§ TASK TO COMPLETE:
Could you set down exactly the lines of the data below, starting at the one that holds "Open arrow button on Bennett University card" and ending at the one that holds "Task: Click the CL country code", both included, and only those?

Collection entries
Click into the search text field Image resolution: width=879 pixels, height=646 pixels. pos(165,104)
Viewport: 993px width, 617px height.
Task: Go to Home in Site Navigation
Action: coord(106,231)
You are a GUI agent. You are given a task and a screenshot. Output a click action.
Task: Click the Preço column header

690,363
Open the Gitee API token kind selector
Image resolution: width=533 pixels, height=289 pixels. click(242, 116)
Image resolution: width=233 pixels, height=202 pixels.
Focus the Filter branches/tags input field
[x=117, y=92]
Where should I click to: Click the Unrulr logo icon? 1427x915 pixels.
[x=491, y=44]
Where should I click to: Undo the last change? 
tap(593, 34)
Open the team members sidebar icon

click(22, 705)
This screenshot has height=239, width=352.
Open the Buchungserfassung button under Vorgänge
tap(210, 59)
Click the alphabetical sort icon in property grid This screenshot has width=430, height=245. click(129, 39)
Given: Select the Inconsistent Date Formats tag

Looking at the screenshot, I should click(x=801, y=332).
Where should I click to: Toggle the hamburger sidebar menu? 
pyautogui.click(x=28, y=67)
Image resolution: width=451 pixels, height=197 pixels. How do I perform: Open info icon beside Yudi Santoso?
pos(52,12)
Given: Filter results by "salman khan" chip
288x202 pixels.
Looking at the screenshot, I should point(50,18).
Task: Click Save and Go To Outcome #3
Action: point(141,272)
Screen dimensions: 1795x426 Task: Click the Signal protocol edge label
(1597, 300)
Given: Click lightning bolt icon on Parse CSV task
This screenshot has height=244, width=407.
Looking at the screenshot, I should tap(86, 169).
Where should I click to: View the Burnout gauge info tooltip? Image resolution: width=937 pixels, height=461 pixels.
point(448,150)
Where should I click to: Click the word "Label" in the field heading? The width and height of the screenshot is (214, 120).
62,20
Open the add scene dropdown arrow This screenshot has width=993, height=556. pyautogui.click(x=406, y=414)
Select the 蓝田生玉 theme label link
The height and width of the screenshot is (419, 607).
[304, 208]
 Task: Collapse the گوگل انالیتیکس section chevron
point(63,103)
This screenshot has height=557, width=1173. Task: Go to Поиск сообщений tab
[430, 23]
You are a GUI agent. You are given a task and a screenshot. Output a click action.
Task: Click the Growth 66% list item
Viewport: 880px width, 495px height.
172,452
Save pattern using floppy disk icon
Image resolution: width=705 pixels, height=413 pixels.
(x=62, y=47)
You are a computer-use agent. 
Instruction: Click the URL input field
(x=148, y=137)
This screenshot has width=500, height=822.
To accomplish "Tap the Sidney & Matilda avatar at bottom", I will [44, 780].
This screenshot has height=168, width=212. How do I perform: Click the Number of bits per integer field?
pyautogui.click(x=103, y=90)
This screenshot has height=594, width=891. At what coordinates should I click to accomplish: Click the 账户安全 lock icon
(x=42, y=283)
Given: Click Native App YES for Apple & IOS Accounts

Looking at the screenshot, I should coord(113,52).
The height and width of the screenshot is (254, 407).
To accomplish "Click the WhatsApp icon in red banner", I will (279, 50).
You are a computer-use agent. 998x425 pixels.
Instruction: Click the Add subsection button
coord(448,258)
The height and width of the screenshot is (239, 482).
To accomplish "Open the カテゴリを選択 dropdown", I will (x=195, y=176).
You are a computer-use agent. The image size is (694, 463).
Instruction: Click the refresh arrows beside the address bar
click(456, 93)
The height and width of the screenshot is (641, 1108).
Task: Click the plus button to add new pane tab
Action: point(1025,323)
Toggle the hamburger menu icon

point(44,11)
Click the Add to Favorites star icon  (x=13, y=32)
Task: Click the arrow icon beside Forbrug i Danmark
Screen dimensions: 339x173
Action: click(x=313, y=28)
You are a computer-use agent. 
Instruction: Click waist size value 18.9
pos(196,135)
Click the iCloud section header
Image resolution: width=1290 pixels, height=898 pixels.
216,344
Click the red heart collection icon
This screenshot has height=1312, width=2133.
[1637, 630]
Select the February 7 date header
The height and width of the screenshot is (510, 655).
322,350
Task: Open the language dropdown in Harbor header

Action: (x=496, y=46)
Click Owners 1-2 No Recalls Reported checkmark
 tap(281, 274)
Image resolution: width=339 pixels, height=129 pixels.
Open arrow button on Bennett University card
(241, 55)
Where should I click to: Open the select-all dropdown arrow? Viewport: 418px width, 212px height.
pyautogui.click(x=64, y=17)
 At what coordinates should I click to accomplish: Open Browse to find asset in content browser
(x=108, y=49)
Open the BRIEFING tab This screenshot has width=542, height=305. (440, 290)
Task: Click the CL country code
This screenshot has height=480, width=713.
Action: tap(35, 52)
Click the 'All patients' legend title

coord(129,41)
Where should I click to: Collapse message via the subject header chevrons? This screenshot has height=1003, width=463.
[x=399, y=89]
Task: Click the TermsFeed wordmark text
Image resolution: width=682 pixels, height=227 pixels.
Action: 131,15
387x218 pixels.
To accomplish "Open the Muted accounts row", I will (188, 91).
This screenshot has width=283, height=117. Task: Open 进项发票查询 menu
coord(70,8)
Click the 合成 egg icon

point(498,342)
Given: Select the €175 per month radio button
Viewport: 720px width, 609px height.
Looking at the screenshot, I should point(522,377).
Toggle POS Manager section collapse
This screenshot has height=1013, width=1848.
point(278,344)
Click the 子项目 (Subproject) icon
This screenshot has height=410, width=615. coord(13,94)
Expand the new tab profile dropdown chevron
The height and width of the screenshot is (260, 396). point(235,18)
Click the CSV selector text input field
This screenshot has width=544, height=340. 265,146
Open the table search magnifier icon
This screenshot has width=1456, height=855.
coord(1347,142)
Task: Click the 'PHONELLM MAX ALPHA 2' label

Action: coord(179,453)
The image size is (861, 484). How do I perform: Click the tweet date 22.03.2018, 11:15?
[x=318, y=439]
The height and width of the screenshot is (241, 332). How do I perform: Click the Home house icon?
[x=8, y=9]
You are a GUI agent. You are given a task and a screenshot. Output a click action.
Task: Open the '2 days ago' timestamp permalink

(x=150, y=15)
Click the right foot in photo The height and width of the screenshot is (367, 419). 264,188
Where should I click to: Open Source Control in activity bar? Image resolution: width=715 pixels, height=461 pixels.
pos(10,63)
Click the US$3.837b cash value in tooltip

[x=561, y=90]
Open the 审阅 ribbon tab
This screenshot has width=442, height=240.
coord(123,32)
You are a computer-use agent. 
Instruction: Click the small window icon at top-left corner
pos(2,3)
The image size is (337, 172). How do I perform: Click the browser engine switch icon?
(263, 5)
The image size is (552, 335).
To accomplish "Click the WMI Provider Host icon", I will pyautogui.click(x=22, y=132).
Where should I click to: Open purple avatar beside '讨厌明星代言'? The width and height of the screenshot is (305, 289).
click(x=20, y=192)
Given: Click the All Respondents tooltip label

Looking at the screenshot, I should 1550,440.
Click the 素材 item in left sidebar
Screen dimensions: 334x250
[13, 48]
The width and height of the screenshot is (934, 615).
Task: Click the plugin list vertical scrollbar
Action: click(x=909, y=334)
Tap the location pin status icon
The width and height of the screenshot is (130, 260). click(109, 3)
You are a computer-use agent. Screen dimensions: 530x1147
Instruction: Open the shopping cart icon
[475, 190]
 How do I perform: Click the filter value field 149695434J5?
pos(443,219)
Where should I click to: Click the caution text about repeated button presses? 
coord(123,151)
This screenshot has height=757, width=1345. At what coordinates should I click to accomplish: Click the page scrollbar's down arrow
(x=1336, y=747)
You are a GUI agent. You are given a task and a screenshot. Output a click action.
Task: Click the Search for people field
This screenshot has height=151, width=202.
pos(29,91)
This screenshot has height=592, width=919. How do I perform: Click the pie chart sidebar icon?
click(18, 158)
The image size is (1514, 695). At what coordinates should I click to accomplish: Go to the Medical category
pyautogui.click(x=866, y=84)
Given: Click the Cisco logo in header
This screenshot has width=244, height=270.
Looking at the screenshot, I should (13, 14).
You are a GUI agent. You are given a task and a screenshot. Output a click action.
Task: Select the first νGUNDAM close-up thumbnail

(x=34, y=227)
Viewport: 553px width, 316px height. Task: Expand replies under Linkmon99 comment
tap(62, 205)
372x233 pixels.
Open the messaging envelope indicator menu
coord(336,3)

§ TASK SOLUTION:
Open arrow button on Bennett University card
(241, 55)
Where should I click to: Open the select-all dropdown arrow? Viewport: 418px width, 212px height.
pyautogui.click(x=64, y=17)
 At what coordinates should I click to accomplish: Open Browse to find asset in content browser
(x=108, y=49)
Open the BRIEFING tab This screenshot has width=542, height=305. (440, 290)
Task: Click the CL country code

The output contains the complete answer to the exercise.